Sound is a ubiquitous element in the human experience – its presence or absence defines spaces, emotions, experiences, and time. Vision is the sense most traditionally associated with fine art. My explorations and experimentation in art are focused on the active process of listening to, looking at, and feeling art; slowing down time and linking sensoria to allow for immersion in a whole body experience.
I began as a professional touring musician, morphed into the world of electronic sounds incorporating and mixing live visual elements in Live Cinema performance, and now work in the realm of combined visual and auditory stimuli, creating the experience of synaesthesia. My intent is to bring the viewer to a greater realization of the impact sound has on our contemporary world and the links sound and hearing create to history, spirituality and understanding. I have looked to the works of John Cage, Brian Eno, La Monte Young and Max Neuhaus and then searched for the ocular link.

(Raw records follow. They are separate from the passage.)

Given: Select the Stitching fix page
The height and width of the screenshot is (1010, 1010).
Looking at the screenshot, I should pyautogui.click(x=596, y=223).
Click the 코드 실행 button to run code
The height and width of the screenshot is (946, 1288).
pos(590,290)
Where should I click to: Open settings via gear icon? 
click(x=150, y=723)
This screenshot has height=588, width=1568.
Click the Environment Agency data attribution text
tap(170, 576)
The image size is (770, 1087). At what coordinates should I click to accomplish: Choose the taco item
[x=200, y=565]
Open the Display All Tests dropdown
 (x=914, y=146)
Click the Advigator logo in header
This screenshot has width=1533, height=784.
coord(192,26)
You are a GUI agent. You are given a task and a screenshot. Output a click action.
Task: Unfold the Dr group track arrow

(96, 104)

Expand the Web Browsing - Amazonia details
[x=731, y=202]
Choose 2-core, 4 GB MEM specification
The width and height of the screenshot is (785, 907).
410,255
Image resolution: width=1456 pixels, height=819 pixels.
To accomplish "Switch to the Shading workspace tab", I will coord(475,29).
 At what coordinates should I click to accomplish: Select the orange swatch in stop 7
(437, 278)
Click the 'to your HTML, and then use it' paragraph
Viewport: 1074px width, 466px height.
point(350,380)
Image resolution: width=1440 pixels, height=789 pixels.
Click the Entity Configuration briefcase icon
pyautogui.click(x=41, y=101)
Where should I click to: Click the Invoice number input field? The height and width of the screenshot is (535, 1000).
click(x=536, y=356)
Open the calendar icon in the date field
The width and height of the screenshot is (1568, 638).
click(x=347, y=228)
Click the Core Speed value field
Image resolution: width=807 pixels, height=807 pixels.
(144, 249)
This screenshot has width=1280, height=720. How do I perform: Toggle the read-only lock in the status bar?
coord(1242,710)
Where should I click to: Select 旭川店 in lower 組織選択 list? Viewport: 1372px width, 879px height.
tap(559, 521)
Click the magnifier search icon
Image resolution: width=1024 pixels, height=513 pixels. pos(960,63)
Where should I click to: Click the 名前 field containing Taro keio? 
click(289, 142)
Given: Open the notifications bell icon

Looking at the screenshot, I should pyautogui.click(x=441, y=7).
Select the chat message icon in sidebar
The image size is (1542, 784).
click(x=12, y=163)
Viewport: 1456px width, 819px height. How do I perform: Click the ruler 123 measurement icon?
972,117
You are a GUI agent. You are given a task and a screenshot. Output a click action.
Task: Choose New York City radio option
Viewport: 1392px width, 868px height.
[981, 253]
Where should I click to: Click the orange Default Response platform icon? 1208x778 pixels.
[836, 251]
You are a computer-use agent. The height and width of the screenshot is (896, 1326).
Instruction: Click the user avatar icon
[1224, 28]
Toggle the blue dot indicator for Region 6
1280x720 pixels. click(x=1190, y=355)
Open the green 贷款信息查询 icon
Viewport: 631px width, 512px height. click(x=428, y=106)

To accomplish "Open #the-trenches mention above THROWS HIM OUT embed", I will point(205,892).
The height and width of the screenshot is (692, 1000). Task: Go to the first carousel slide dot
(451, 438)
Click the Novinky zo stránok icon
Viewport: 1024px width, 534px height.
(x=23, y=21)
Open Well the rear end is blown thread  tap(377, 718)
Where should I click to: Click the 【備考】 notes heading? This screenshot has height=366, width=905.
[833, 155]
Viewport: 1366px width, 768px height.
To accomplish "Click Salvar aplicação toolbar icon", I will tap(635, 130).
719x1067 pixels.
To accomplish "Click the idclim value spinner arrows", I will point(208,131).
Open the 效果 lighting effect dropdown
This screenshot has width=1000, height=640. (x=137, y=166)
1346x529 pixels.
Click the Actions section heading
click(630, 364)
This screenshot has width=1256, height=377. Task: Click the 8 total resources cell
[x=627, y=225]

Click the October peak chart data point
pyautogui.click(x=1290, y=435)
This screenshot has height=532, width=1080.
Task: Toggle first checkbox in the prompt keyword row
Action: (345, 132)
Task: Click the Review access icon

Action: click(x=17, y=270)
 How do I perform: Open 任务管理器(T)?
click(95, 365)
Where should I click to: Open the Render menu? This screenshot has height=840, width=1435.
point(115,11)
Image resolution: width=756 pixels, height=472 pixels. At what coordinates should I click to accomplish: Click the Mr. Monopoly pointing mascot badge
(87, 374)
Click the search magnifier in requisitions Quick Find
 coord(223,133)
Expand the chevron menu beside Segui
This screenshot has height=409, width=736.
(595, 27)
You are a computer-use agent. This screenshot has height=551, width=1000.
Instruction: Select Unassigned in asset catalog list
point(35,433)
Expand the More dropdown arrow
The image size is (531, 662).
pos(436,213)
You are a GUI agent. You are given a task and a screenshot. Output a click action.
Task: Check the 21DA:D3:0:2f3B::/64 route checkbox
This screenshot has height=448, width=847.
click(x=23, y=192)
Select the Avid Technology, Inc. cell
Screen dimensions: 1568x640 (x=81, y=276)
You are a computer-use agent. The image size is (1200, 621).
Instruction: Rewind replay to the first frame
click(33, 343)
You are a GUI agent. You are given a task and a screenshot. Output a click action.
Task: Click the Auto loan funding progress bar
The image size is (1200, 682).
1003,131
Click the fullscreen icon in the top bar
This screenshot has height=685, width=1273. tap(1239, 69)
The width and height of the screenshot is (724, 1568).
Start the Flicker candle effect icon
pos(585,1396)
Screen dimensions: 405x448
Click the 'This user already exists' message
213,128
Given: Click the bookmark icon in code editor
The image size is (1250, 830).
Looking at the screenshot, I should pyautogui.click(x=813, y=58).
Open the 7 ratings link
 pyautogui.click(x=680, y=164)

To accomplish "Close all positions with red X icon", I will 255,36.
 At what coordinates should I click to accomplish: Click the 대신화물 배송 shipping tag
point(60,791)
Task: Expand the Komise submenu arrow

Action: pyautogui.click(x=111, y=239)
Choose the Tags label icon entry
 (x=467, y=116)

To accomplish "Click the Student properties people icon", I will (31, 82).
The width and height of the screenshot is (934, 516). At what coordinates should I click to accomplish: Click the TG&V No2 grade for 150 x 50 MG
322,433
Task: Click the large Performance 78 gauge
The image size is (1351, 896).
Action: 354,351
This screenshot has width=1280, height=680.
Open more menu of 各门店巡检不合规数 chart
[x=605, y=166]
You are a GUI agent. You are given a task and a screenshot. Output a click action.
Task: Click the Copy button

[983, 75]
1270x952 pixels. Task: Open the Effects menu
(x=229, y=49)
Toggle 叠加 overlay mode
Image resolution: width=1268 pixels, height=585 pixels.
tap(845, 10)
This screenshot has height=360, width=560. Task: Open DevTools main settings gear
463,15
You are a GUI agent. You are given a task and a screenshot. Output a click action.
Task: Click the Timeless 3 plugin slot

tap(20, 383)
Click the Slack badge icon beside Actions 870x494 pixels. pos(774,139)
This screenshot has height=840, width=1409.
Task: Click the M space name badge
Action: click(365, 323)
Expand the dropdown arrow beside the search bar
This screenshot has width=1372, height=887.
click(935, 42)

Through the early experiments of Ernst Chladni and Dr. Hans Jenny I was exposed to the physical and visual properties of sound. I have used modified and custom-built science laboratory tools to create multisensory environments that continue my interests in the slow and meditative nature of minimalist electronic sound compositions, and the experience of deep listening. The visual elements within include still photography, HD video and Macro HD video created by sound as mediated through artist and machinery. The primary creative process involves using sound in pure and compositional forms to animate particulate matter; playing sound through materials, drawing, shaping, sculpting, and recording the results.
By exploring resonant sound frequencies that draw defined wave patterns (the science of Cymatics), I have sculpted a collection of waveforms that range from simple minimalist lines and forms to decorative and complex arabesques reminiscent of Islamic architectural elements, Tibetan walking meditation gardens and medieval manuscript illuminations. These visuals are used in composition in the same way as tones are used in “music,” and the resulting collision of neurologic/electrical phenomenon bring the synaesthetic “malfunction” to life.